- A participação do dólar nas reservas internacionais do Banco Central do Brasil caiu de 78,45% para 72% em 2025, segundo o BTG Pactual.
- O ouro passou a ser a segunda maior posição da carteira da autoridade monetária.
- O movimento é mais discreto do que o observado em outros bancos centrais, mas sinaliza uma mudança na estratégia de alocação.
- O BC voltou a comprar ouro para as reservas no ano passado.
- Enquanto China e Índia ampliam de forma agressiva a exposição ao ouro, o BC adota ritmo mais contido.

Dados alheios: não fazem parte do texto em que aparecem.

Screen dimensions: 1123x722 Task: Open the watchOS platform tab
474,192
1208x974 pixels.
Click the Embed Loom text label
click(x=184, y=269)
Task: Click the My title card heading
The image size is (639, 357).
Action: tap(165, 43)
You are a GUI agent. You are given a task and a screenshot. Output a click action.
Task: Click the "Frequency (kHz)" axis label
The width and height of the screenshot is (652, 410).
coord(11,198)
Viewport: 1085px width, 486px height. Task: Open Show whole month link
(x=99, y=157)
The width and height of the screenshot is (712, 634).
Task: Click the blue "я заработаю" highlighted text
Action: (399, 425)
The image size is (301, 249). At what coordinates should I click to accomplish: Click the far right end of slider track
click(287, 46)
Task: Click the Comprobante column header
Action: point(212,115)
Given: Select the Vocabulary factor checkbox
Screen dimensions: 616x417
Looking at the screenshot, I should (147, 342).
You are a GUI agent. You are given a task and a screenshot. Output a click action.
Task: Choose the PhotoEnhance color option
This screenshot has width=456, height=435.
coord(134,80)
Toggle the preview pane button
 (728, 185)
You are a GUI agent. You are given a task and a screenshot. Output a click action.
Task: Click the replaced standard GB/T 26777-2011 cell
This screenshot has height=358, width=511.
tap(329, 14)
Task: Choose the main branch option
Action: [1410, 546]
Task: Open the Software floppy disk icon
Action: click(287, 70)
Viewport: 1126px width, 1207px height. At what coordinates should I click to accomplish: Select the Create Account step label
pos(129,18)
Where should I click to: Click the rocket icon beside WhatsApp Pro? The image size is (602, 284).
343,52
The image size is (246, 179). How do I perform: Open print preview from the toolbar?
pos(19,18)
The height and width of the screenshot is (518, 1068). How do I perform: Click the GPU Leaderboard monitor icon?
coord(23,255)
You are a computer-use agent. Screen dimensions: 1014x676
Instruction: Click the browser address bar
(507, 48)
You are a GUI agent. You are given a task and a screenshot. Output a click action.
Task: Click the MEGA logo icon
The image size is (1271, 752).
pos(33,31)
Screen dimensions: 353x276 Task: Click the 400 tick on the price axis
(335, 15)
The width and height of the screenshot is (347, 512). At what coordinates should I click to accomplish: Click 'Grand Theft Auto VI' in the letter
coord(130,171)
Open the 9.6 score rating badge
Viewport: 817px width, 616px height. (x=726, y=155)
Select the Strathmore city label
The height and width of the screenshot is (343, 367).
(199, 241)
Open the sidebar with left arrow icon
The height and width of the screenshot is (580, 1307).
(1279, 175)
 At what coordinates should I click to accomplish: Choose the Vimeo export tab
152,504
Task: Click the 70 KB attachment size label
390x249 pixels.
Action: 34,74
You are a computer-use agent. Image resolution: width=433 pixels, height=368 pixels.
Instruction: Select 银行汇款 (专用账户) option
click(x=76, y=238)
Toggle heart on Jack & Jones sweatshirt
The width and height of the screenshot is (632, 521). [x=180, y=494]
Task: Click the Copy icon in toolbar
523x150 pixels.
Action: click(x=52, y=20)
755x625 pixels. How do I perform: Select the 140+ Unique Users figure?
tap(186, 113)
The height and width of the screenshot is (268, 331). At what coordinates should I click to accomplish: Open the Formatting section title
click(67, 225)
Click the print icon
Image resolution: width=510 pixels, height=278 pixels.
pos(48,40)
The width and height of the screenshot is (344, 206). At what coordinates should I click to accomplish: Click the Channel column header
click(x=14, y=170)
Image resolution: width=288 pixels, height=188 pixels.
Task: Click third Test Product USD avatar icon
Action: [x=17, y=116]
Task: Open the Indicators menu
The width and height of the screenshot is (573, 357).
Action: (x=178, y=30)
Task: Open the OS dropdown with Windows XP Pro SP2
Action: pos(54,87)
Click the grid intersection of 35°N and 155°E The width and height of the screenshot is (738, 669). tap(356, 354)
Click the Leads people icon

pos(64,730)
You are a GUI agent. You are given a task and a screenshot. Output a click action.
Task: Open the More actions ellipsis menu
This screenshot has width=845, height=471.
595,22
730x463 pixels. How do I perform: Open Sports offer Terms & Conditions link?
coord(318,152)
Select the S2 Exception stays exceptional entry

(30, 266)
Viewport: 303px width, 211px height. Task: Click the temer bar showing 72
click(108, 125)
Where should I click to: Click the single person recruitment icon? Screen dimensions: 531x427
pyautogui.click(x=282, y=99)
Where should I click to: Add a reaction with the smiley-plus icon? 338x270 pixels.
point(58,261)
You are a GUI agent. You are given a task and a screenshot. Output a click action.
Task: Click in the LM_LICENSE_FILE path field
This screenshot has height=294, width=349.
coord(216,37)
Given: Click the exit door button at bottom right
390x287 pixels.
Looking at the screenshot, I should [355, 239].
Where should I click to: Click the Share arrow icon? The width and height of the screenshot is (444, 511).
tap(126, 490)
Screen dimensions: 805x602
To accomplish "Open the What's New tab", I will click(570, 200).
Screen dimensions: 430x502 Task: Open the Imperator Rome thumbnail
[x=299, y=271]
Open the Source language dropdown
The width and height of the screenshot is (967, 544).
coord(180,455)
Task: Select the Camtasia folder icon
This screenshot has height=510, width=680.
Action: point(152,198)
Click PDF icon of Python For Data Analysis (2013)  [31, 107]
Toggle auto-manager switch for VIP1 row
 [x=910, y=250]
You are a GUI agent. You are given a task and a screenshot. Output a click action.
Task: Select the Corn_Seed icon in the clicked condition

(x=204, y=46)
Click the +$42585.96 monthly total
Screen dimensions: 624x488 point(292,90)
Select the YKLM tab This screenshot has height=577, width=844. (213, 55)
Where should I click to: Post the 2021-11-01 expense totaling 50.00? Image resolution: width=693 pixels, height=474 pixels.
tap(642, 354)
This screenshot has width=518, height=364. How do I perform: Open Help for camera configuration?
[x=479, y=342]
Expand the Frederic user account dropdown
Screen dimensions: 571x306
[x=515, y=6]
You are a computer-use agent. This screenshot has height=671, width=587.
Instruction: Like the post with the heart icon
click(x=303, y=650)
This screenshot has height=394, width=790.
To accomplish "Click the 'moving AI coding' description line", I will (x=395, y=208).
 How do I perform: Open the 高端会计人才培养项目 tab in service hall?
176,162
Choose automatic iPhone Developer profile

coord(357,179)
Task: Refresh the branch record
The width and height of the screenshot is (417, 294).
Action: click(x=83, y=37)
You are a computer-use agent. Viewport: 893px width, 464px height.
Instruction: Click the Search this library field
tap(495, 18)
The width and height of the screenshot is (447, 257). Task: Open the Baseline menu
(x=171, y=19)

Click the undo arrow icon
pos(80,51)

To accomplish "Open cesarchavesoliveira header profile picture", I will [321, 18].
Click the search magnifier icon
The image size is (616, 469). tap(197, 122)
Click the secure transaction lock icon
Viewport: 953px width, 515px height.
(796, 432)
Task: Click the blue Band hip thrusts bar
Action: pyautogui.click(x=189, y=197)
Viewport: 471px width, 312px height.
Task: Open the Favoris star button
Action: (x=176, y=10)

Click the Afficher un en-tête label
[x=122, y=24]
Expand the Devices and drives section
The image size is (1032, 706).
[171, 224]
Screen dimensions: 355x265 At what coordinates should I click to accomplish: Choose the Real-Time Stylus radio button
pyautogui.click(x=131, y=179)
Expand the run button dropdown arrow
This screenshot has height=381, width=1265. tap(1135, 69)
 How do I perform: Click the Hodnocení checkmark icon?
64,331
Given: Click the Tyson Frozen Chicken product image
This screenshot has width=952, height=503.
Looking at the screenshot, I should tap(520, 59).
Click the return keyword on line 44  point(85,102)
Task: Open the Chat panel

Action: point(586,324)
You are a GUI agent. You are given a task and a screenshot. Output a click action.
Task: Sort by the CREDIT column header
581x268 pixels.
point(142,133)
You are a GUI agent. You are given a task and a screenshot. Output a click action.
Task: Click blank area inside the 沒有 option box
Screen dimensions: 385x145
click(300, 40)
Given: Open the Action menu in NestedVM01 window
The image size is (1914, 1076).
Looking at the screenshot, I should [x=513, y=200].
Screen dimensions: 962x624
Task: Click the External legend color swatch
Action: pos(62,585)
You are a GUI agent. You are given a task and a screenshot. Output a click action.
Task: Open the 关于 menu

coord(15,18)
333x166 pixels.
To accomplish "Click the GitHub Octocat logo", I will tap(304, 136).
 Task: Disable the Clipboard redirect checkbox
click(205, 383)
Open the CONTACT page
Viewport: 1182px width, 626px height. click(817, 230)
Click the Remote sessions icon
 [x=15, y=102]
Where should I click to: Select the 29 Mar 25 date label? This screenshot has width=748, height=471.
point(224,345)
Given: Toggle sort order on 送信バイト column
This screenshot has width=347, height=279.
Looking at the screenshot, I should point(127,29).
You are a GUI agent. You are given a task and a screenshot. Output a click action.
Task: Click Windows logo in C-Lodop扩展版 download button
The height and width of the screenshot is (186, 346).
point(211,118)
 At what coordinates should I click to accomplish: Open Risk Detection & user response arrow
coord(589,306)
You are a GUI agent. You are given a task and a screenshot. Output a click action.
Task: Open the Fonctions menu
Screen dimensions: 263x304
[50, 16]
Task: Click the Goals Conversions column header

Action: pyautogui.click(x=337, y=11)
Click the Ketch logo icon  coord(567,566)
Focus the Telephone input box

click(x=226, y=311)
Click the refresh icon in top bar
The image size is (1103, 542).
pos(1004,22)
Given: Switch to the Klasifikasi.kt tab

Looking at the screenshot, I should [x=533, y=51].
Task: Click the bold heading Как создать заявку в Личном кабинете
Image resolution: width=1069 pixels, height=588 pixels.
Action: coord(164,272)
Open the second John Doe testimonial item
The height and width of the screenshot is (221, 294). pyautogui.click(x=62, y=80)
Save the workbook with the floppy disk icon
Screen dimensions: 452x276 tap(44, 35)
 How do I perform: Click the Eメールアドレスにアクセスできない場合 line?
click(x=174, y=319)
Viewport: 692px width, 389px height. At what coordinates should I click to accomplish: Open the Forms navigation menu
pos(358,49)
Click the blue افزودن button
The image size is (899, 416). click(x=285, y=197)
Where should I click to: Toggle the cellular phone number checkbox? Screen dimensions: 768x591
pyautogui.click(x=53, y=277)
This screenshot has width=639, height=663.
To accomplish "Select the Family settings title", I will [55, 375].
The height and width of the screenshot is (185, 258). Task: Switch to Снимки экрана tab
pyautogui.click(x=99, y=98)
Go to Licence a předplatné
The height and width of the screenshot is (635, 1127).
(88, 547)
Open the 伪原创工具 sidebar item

Em movimento discreto, o Banco Central do Brasil reduziu a exposição ao dólar em suas reservas internacionais, segundo análise do BTG Pactual. A participação da moeda norte-americana caiu de 78,45% para 72% em 2025.
Ao mesmo tempo, o ouro passou a ocupar a segunda maior posição da carteira da autoridade monetária, sinalizando uma mudança na estratégia de alocação. As mudanças foram modestas, mas indicam um reposicionamento frente a outras economias.
O BC voltou a comprar ouro no ano passado, consolidando a tendência de diversificação das reservas. A leitura do BTG Pactual contrasta com movimentos mais agressivos de bancos centrais como China e Índia, que ampliam rapidamente a exposição ao metal.
A análise aponta que a moderação no ajuste de ativos reflete fatores internos e externos, incluindo a volatilidade cambial e as regras de gestão de reservas. A equipe do BTG Pactual ressalta a importância de acompanhar o ritmo dessas mudanças ao longo de 2025.